A red and ripe tomato generally contains more lycopene than a pale or greenish tomato. Lycopene is also found in watermelon, pink grapefruit, pink guava and papaya, but tomatoes, tomato sauce and tomato paste are usually the most accessible and constant source in daily diets. The article said a daily consumption of 5 to 30 mg of lycopene, an amount that can come from one or two tomatoes or from tomato products, may have a health contribution.

Cooking Makes It Better

Heating and crushing tomatoes increase lycopene absorption. Unlike vitamin C, part of which might be damaged by heat, lycopene becomes more available to the body when the cell walls of the tomato soften and break down. Tomato sauce, tomato paste, shakshuka, tomato soup and matbucha are therefore excellent sources of lycopene.

Studies cited in the article found that adding olive oil to cooked tomatoes significantly raised lycopene levels in the blood after eating. Lycopene is fat-soluble, so eating tomatoes with some source of fat helps absorption. The article said even a teaspoon of olive oil in a salad, a little tahini, avocado or nuts can help.

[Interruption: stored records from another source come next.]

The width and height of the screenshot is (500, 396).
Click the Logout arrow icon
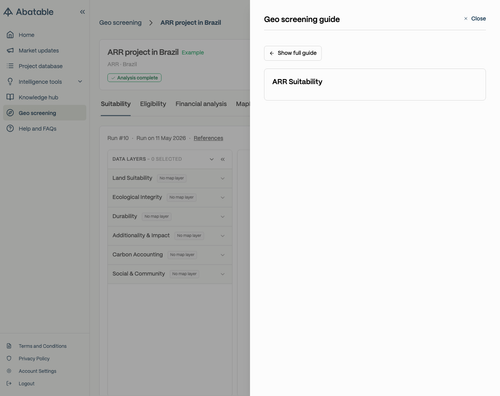[x=9, y=383]
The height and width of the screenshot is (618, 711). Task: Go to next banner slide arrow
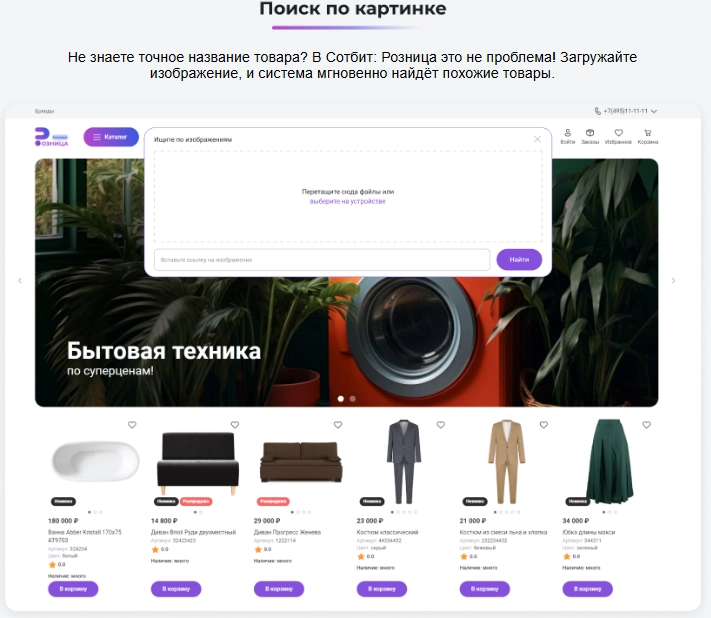point(673,281)
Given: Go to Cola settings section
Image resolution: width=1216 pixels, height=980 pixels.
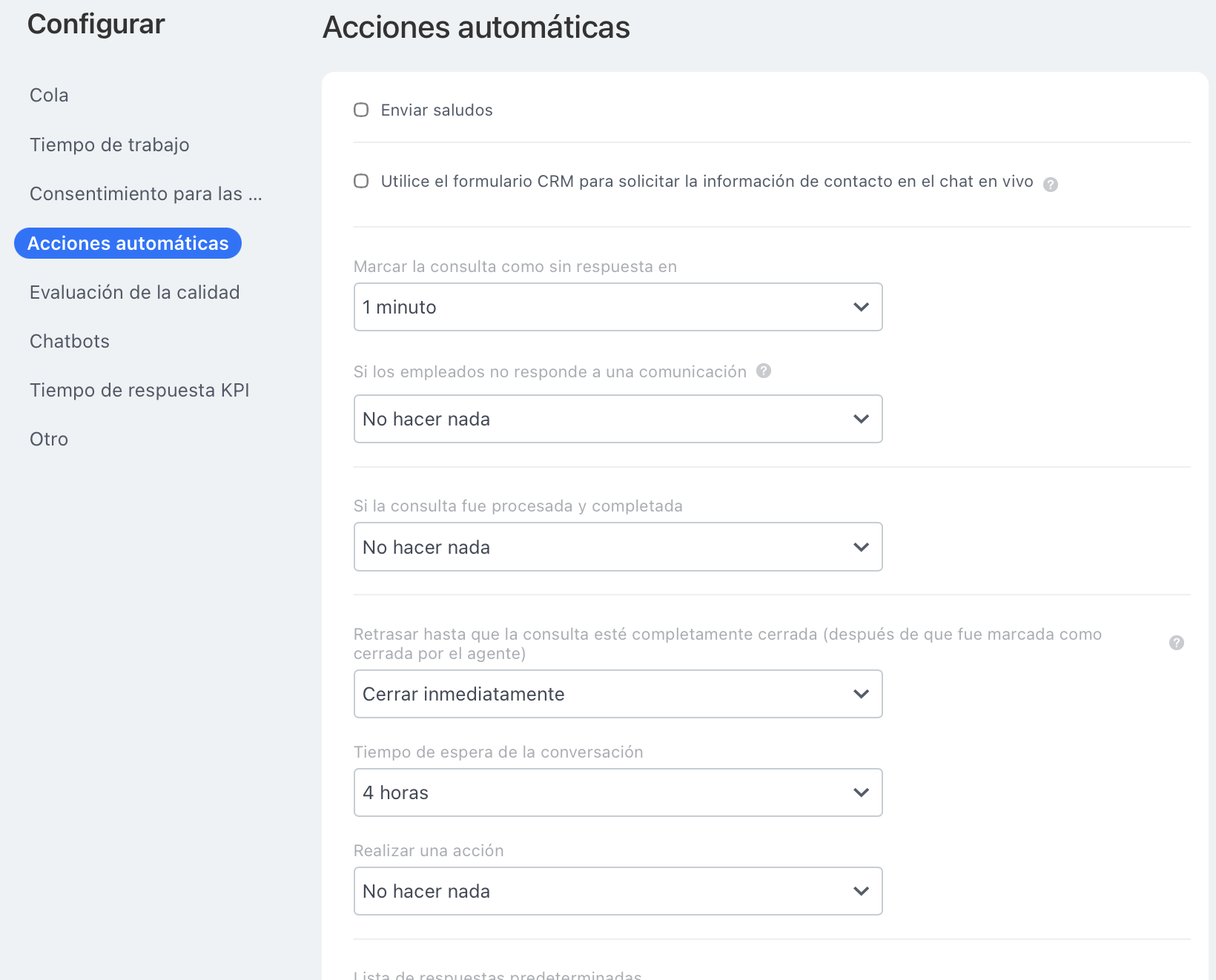Looking at the screenshot, I should pyautogui.click(x=49, y=96).
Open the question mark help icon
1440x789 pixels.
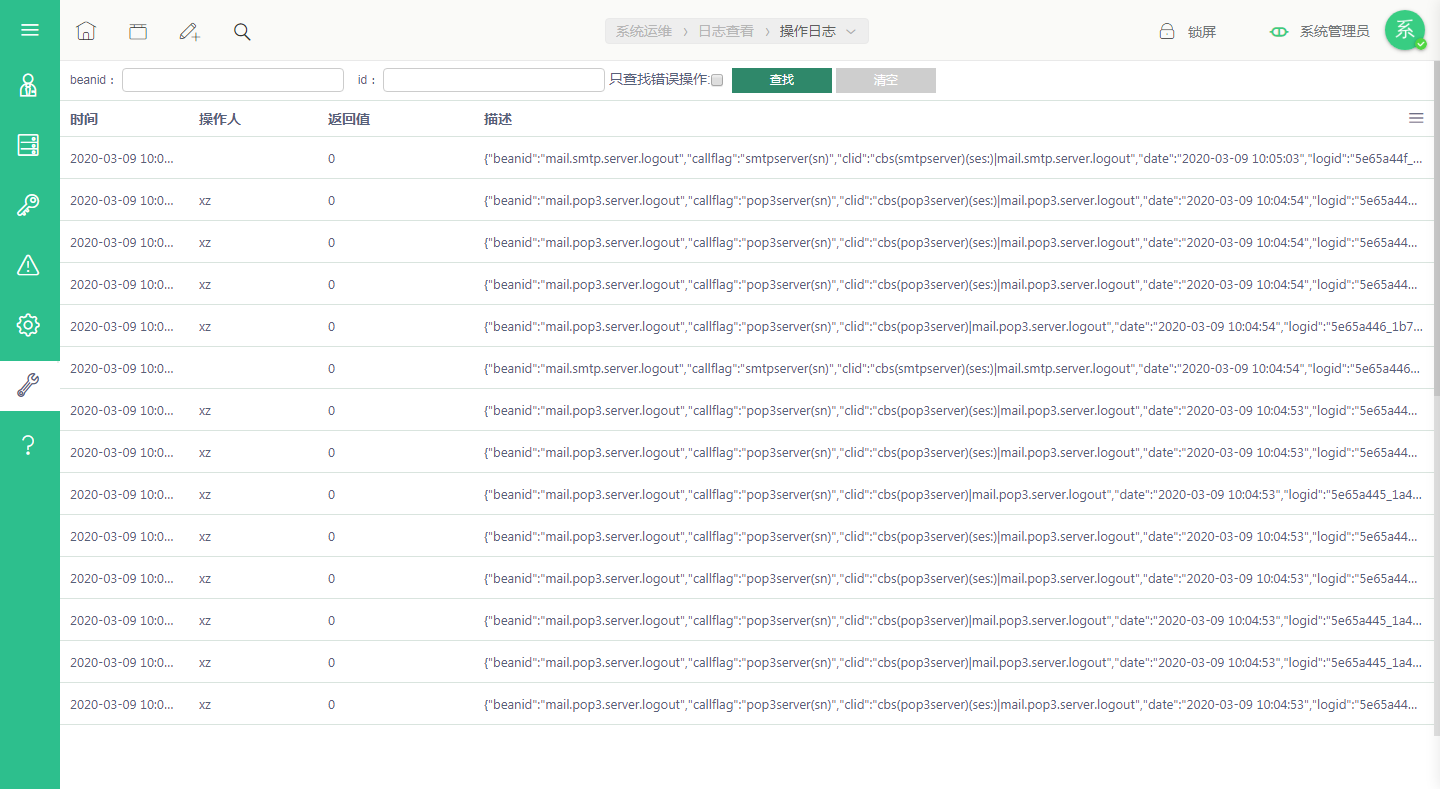(x=29, y=445)
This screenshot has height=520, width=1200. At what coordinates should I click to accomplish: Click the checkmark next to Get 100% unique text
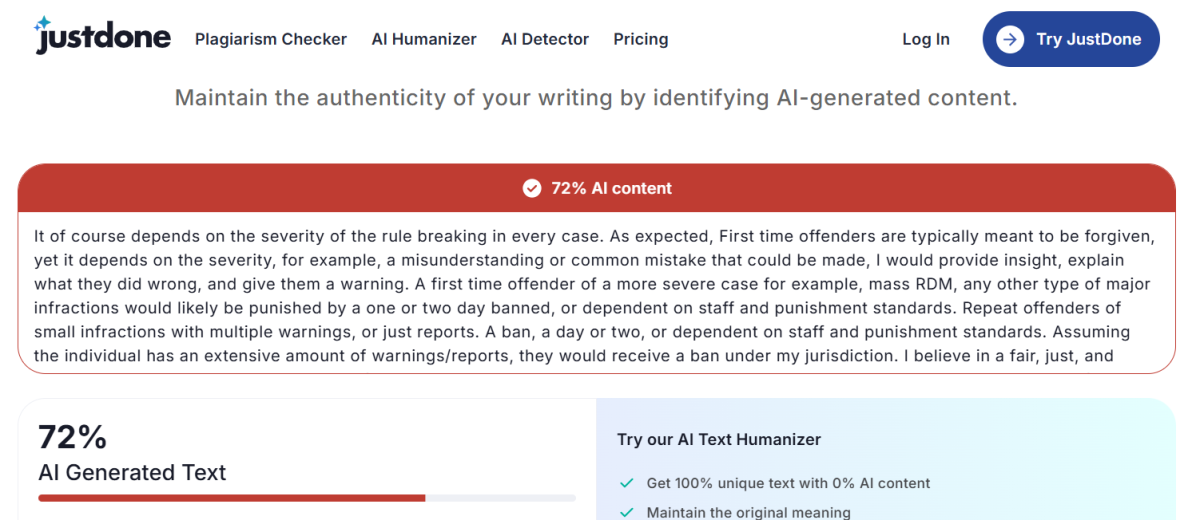[627, 483]
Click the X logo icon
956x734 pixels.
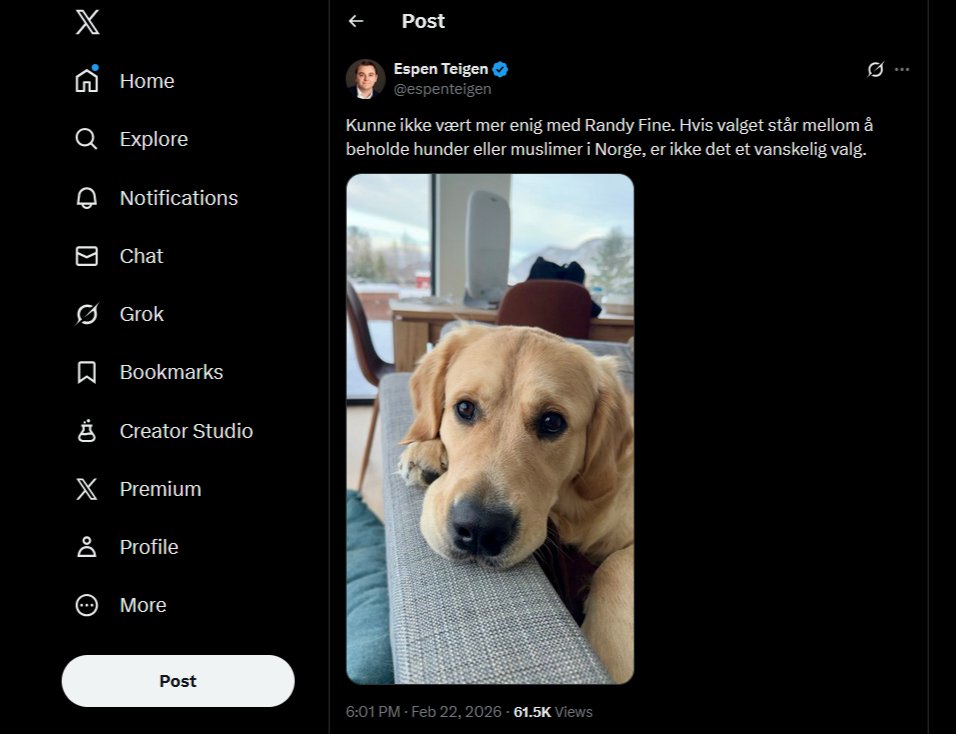coord(87,22)
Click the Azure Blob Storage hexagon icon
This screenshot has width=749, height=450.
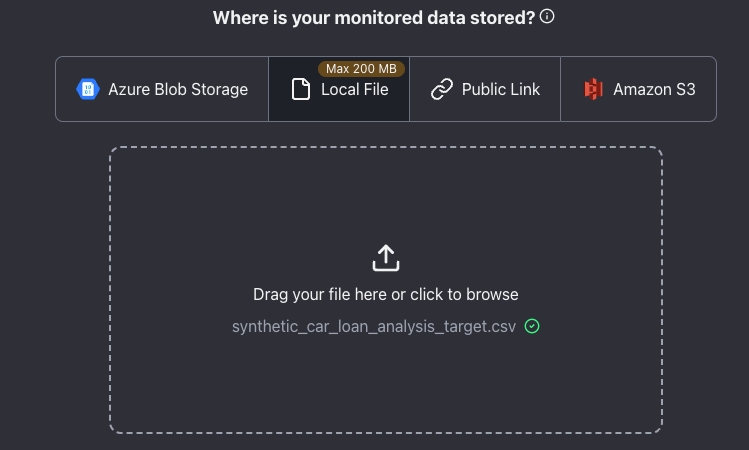pos(88,89)
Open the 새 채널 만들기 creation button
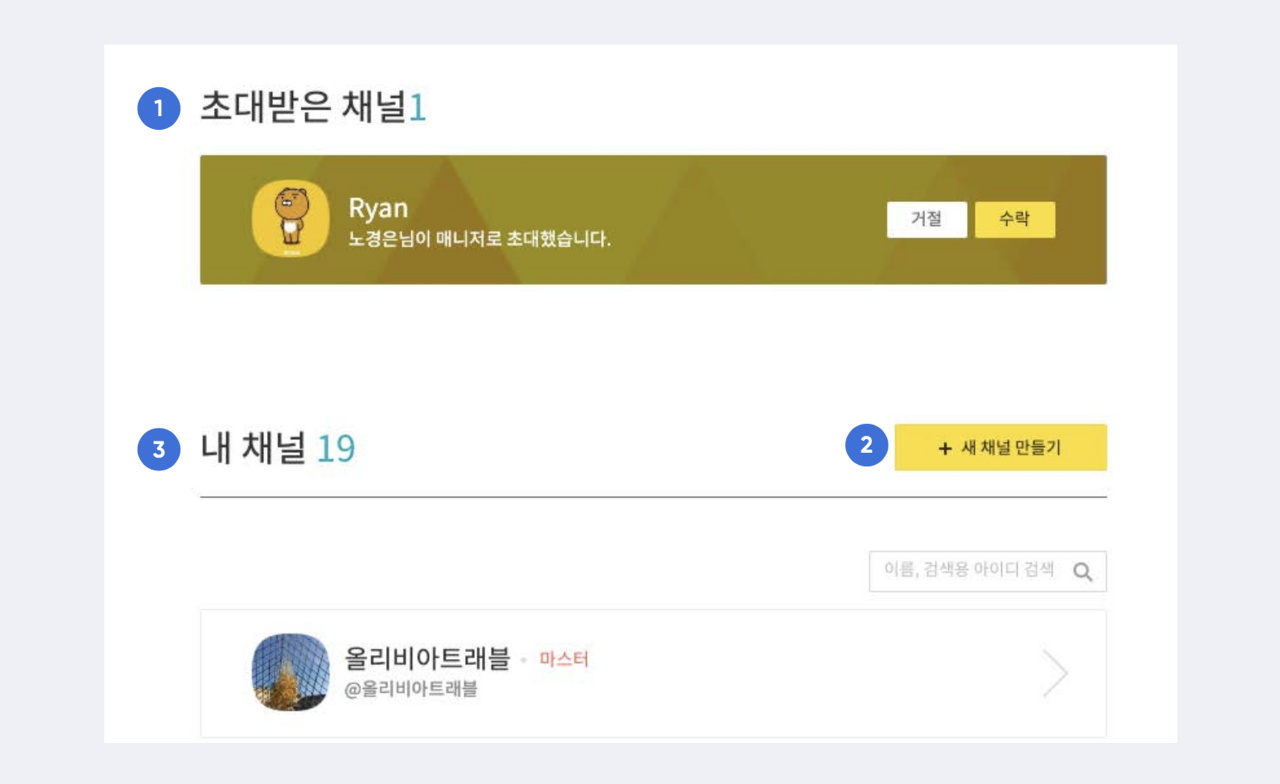 click(x=1001, y=447)
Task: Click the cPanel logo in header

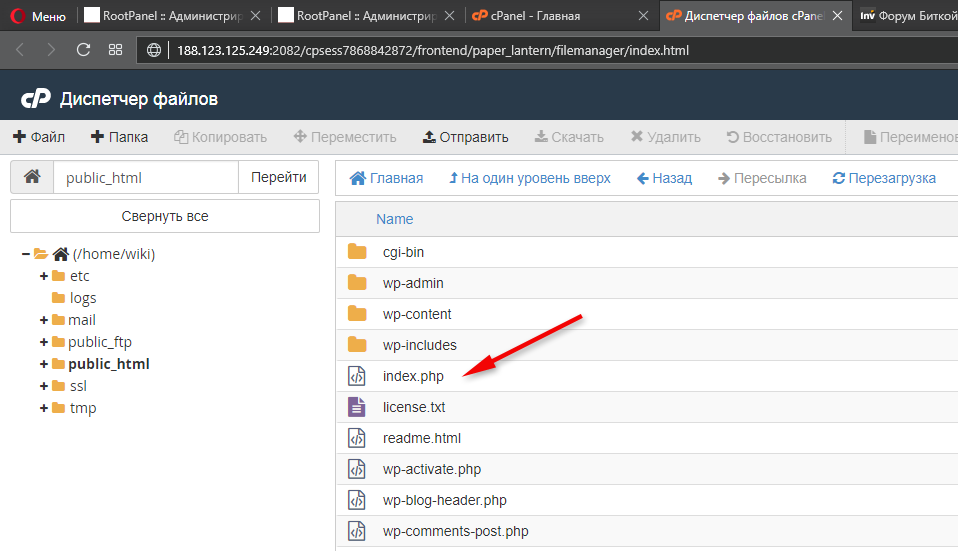Action: point(36,99)
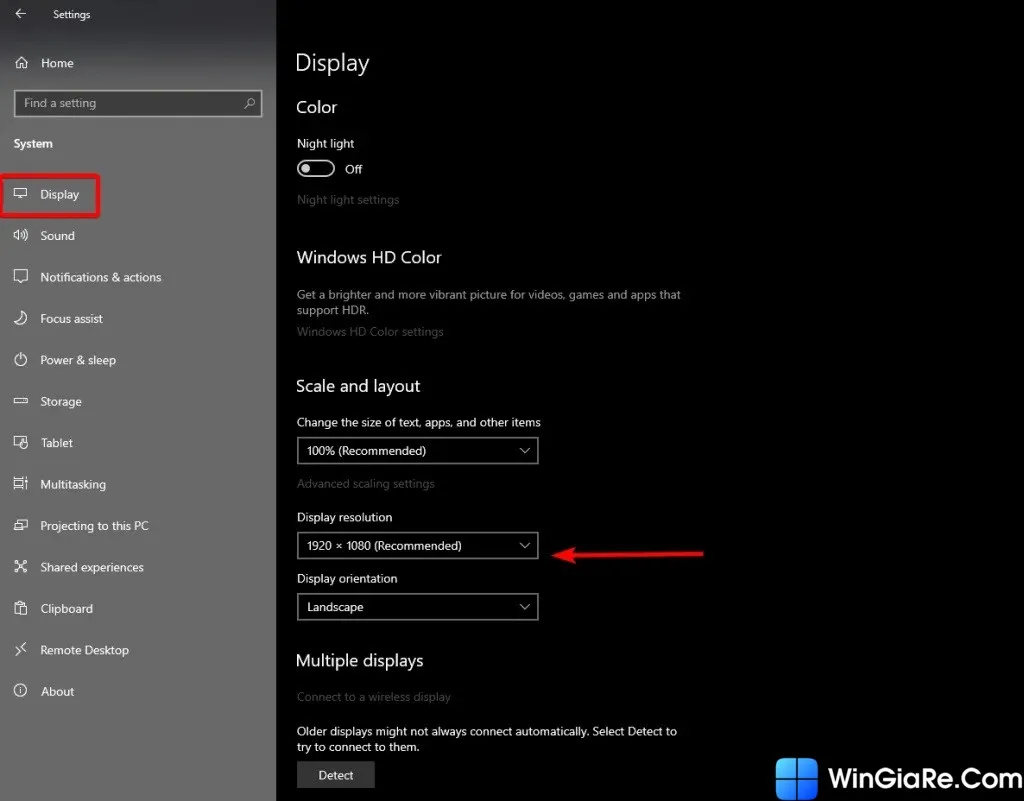Expand the text and apps scale dropdown
The width and height of the screenshot is (1024, 801).
click(x=417, y=451)
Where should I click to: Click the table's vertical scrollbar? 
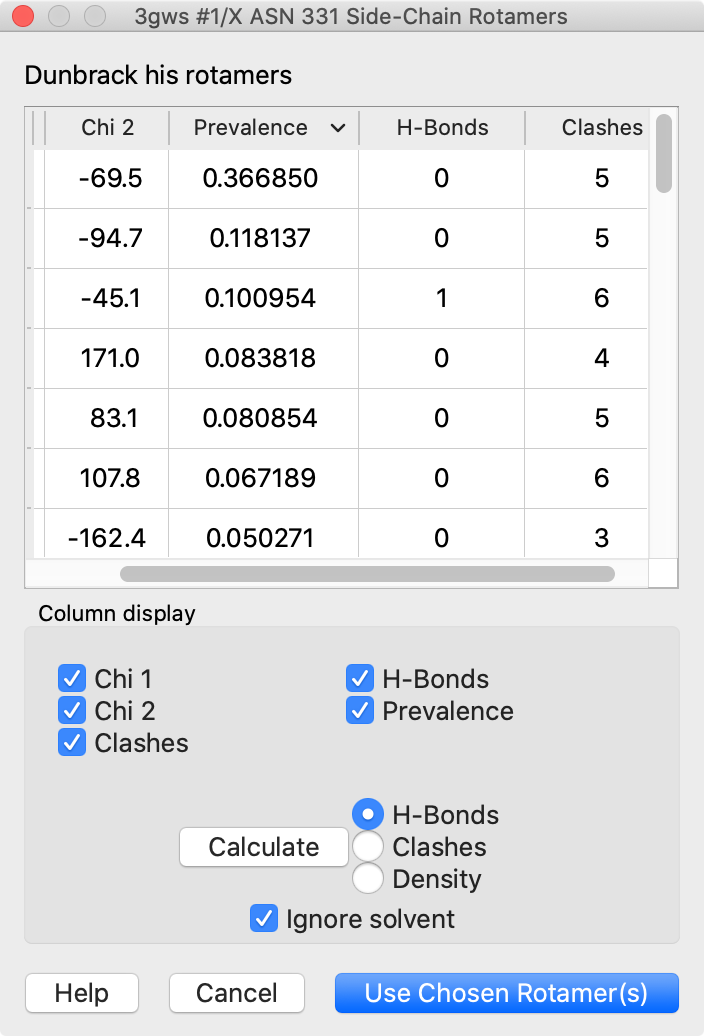pyautogui.click(x=664, y=152)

Fresh tomatoes still provide vitamin C, potassium, dietary fiber, fluids and additional antioxidants. They're relatively low in calories and contribute to volume and satiety in a meal. The article said there's no reason to give up fresh tomatoes, but that a good tomato sauce isn't less healthy and can be even more effective for lycopene. It described a tomato as a simple, available, cheap and healthy food that doesn't need the label of a superfood and doesn't require a lycopene supplement to provide benefits.

Why This Matters:

The tomato's place in Israeli cuisine reflects a broader Mediterranean dietary pattern that has been consistently linked to positive health outcomes in population studies. The accessibility and affordability of tomatoes make them a practical vehicle for daily antioxidant intake without reliance on expensive supplements or specialized products. The fact that cooking enhances rather than diminishes the tomato's key nutritional benefit challenges common assumptions about raw versus cooked vegetables and validates traditional Middle Eastern cooking methods that have used cooked tomato sauces for generations. For a population facing rising healthcare costs and chronic disease rates, understanding that everyday staples like tomatoes can contribute meaningfully to cardiovascular and skin health offers a low-cost preventive health strategy. The research on lycopene and fat absorption also reinforces the value of traditional pairings like tomatoes with olive oil, a combination central to Israeli and Mediterranean cooking that now has scientific backing for its nutritional synergy.